Prompt
Count how many lines of the listing contain "computer", then give that number and nothing more.

Entries provided
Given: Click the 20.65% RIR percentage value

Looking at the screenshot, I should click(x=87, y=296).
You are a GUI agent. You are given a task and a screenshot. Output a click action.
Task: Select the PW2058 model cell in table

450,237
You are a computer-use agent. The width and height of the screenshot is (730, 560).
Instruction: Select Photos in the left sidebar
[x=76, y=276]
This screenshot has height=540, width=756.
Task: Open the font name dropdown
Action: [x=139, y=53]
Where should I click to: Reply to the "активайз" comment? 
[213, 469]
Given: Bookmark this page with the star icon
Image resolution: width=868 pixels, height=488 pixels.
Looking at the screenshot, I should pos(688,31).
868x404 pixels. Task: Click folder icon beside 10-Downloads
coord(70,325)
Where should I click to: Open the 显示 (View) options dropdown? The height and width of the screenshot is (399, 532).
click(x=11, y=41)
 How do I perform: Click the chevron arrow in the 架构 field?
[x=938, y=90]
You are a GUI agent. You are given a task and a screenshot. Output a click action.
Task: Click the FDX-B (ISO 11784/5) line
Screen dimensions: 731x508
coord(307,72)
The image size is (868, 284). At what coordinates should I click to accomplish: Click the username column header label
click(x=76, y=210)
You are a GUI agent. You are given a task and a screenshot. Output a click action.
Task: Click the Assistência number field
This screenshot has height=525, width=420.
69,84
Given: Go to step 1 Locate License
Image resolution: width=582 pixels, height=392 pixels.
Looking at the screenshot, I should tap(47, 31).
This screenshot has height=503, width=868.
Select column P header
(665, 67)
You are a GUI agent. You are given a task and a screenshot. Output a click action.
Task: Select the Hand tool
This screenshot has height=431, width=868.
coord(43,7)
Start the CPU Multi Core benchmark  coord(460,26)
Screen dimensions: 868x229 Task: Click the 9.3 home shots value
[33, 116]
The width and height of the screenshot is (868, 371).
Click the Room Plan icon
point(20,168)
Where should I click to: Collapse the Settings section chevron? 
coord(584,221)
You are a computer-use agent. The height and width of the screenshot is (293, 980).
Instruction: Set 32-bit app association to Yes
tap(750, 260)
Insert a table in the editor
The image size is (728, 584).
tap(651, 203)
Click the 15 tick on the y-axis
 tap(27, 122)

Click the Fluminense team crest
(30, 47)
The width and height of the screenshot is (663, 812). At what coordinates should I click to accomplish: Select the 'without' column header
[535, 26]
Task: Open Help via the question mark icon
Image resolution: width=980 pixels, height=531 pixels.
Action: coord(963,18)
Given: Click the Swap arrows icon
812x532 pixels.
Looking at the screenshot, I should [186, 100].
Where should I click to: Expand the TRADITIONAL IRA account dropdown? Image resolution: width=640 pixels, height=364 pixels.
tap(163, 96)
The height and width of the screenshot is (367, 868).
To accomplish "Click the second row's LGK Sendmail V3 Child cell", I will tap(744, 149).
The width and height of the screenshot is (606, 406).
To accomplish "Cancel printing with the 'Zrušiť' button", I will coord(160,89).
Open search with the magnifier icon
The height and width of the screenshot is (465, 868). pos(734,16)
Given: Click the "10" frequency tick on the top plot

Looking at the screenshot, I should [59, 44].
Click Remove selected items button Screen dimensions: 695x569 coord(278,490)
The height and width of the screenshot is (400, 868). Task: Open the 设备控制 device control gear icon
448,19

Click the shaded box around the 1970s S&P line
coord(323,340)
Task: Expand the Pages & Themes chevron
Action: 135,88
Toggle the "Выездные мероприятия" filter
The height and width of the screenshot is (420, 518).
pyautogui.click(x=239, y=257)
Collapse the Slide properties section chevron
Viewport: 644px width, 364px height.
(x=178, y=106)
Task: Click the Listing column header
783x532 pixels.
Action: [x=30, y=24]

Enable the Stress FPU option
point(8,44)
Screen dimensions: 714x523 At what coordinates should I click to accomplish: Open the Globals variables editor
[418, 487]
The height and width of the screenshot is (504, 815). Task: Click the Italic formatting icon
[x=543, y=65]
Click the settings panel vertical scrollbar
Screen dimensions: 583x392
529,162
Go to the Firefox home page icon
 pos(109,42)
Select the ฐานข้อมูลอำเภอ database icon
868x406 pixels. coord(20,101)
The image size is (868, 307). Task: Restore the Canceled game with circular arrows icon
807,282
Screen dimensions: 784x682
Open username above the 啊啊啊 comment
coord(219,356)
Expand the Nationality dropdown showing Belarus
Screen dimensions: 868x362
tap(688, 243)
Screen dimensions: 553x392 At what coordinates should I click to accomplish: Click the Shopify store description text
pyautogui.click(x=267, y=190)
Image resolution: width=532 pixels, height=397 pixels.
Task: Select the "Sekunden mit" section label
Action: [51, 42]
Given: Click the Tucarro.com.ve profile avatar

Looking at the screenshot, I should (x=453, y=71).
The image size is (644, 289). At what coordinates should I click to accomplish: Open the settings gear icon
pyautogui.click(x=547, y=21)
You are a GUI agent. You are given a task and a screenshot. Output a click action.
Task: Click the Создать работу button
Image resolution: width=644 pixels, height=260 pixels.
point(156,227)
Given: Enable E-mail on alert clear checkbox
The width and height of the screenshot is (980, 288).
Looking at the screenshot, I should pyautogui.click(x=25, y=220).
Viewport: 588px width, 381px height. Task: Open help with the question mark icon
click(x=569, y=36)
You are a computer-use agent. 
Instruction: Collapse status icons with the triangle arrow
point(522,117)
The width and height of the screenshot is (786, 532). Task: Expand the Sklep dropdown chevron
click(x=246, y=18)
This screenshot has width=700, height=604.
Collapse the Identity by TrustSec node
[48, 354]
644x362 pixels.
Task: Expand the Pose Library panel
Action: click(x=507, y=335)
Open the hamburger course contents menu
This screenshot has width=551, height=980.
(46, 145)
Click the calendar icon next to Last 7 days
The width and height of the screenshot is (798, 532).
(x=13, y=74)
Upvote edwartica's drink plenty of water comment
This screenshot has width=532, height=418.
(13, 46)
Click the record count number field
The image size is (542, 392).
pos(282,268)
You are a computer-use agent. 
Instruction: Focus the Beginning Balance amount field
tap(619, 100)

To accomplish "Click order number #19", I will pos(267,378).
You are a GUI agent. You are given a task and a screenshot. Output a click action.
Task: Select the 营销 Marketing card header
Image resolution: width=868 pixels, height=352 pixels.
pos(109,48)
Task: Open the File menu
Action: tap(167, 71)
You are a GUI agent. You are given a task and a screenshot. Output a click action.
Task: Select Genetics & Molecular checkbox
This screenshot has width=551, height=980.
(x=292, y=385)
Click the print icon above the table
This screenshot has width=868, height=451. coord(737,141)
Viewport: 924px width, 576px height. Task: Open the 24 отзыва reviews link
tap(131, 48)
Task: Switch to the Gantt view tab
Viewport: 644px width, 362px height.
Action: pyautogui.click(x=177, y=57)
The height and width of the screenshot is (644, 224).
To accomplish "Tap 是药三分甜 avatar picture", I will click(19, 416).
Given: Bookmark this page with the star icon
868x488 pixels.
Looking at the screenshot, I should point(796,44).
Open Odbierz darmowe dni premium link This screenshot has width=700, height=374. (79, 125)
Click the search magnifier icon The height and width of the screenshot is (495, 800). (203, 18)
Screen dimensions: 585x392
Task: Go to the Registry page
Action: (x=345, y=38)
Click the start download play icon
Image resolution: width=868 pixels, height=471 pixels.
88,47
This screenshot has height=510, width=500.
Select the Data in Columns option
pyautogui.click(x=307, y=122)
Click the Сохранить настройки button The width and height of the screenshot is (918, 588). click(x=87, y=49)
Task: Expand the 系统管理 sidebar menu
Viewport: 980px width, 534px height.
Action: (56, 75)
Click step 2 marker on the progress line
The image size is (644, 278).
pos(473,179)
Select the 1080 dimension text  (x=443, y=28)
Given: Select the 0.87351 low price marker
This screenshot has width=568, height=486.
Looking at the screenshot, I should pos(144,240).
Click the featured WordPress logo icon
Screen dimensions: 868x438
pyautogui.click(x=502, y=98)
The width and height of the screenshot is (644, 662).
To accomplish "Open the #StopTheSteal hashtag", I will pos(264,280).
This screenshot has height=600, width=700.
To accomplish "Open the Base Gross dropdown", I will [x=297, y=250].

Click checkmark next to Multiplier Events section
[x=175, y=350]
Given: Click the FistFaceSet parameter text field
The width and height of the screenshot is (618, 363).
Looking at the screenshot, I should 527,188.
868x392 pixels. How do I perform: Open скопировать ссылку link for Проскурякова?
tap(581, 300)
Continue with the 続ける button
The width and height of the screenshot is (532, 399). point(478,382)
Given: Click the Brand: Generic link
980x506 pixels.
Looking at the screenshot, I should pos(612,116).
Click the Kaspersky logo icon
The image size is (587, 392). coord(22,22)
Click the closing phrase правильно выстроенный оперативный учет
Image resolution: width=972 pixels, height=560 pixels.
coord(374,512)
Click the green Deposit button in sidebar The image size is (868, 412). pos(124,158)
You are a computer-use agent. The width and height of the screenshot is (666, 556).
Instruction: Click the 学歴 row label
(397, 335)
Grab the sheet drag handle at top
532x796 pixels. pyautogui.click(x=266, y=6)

Response
5